Check each line of the records below for the word "computer" and copy those where it appears.

======== Data under study ========

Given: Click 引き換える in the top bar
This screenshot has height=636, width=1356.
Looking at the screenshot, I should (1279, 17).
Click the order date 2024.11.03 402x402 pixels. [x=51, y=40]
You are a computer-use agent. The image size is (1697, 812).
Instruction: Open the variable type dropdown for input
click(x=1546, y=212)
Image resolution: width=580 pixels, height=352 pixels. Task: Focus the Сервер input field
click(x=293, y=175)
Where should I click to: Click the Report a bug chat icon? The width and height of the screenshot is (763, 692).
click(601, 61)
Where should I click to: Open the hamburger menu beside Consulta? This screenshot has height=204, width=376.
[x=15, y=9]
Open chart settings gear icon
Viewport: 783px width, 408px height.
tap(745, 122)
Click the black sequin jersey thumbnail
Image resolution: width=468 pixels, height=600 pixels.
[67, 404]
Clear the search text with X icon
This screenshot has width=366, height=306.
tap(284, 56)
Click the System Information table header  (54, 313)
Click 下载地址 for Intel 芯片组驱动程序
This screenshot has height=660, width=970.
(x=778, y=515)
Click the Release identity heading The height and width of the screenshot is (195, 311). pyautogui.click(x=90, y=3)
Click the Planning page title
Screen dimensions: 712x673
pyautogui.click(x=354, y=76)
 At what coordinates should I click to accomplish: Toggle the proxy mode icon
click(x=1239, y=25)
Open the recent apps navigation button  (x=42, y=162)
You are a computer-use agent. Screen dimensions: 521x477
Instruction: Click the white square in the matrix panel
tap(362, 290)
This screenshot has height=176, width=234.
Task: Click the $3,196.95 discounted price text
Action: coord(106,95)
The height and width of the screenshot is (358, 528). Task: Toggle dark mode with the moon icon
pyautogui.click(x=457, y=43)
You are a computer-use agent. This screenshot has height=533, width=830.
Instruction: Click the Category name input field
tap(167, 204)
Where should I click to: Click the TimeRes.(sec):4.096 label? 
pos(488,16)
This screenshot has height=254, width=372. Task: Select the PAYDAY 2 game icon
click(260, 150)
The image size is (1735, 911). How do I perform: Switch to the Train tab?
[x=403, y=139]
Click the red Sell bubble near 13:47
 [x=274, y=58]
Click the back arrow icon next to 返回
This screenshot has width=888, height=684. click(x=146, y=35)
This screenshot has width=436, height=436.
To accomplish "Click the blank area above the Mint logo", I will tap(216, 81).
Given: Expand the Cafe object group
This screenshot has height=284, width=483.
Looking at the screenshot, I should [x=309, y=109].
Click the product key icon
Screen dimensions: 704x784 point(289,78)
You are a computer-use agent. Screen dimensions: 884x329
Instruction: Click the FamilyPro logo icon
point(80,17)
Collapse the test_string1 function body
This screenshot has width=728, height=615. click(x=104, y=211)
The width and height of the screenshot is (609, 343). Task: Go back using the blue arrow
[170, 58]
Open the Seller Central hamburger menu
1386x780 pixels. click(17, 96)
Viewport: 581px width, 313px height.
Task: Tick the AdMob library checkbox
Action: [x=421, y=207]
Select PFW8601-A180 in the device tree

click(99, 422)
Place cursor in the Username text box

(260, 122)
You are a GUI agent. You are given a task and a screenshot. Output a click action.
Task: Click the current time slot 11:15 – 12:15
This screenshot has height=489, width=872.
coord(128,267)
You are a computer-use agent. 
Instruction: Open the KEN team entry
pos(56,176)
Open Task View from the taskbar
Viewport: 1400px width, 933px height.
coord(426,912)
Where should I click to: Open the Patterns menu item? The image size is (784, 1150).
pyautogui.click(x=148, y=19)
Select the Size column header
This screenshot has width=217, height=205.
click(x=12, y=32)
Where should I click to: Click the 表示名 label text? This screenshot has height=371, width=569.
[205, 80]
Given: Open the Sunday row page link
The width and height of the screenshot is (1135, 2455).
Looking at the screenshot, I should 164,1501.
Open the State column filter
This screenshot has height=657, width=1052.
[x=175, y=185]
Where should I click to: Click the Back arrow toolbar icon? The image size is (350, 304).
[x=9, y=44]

========

— Response for this exercise —
You are a computer-use agent. The image size is (1697, 812).
You are a computer-use agent. Screen dimensions: 521x477
You are a computer-use agent. This screenshot has height=533, width=830.
You are a computer-use agent. Screen dimensions: 884x329
You are a computer-use agent. 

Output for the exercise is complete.